• [Your assignment] Transcribe exactly the line with "Click the export download icon" and each line that follows it in the listing, down to the last, omitting all pictures.

• [Records to process]

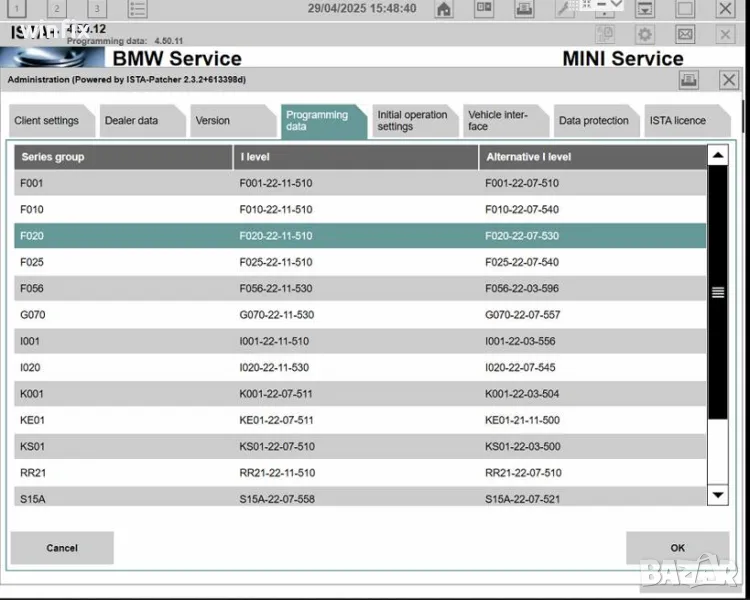Image resolution: width=750 pixels, height=600 pixels.
Task: Click the vehicle ID card icon
Action: [484, 10]
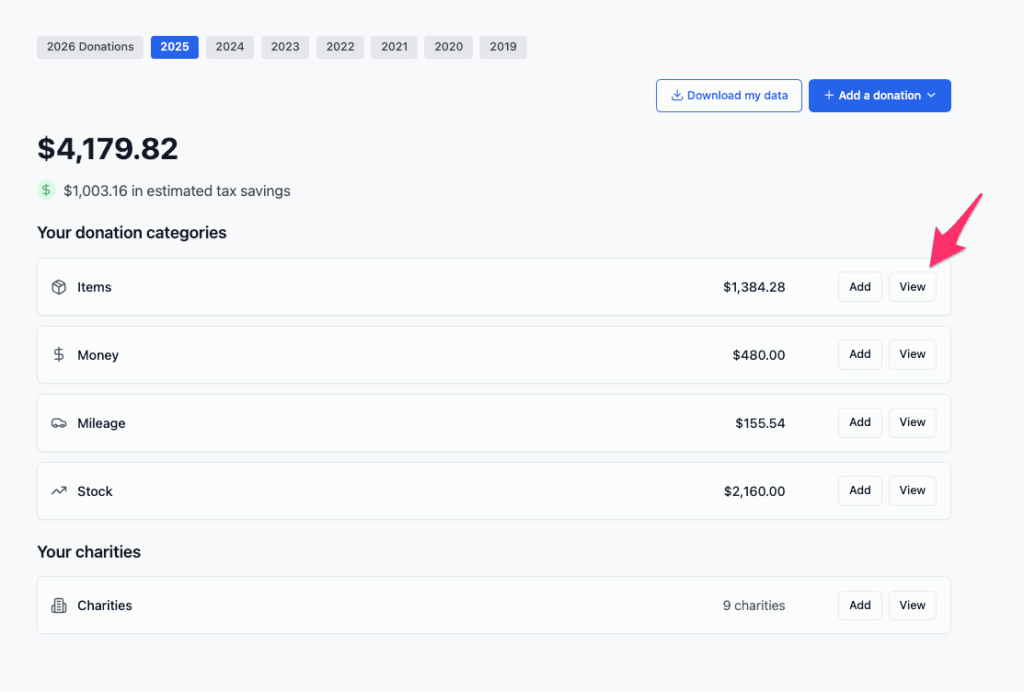Click the Mileage car icon

click(x=59, y=423)
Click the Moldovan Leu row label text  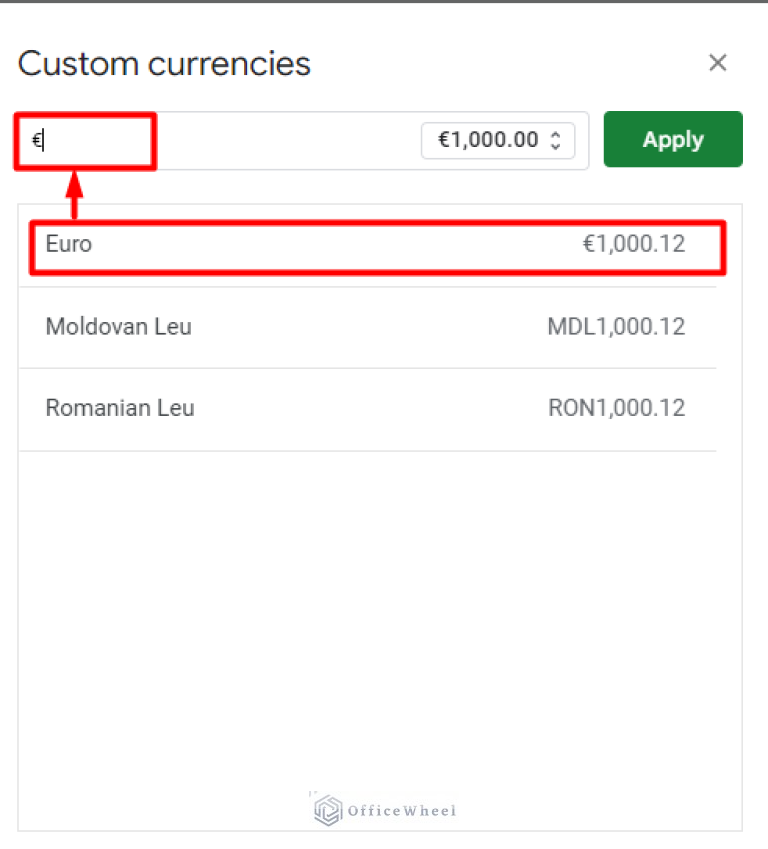[x=118, y=326]
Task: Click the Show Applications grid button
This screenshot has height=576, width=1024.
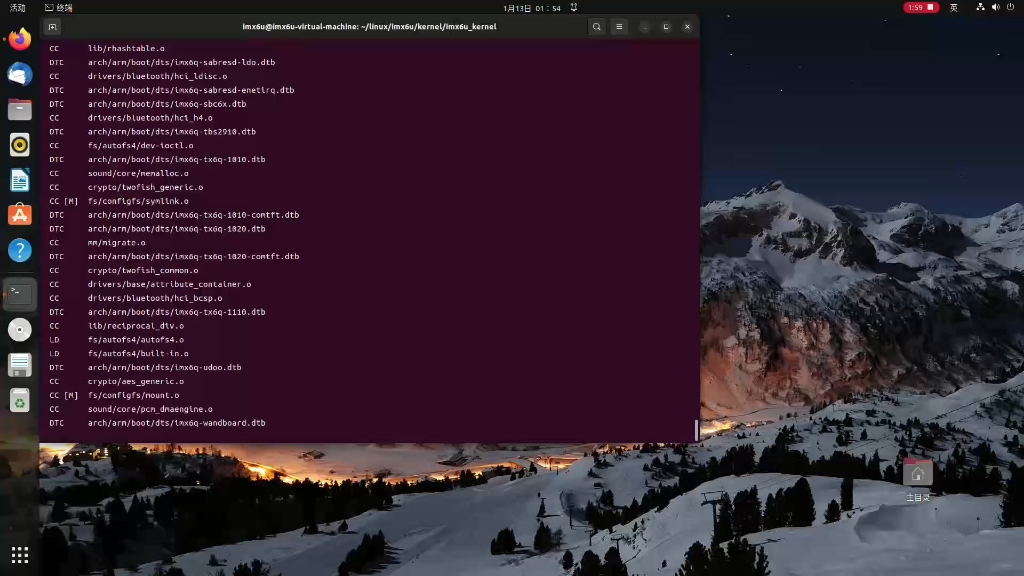Action: [20, 554]
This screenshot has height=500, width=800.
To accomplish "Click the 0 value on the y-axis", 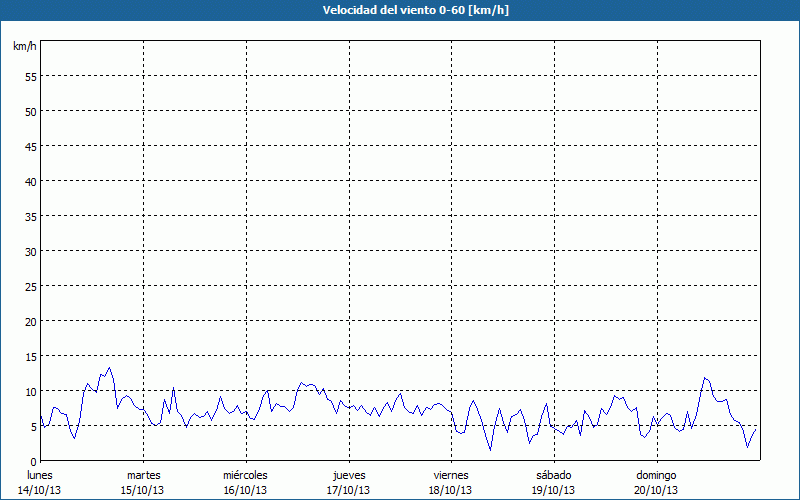I will coord(34,461).
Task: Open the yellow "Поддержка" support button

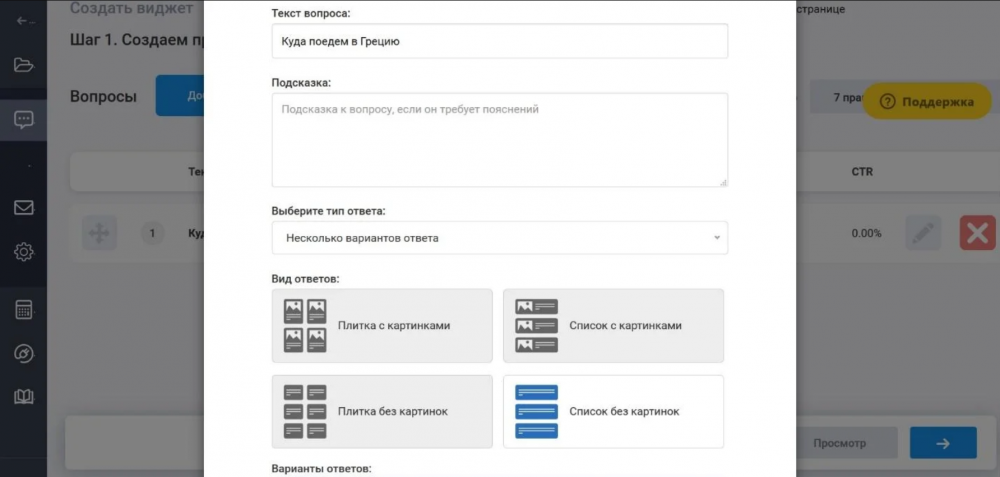Action: pyautogui.click(x=927, y=102)
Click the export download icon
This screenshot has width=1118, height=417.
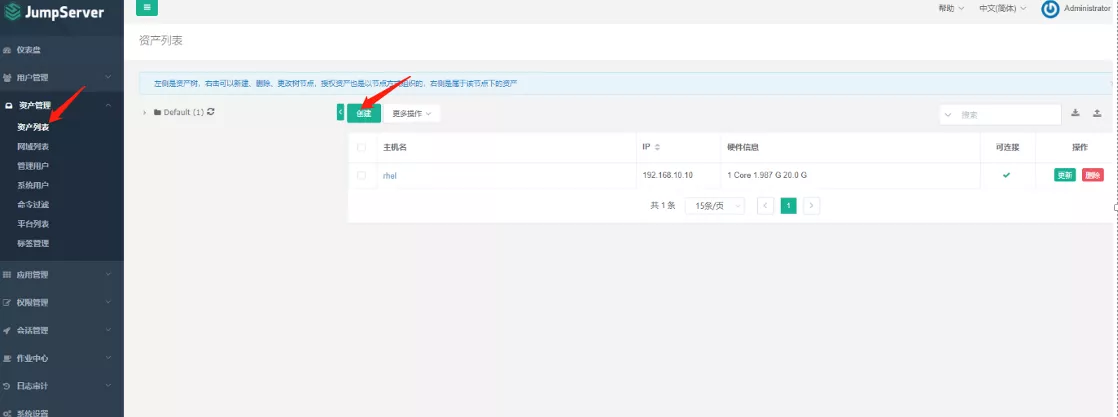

• [Task solution]
Click the export download icon
This screenshot has width=1118, height=417.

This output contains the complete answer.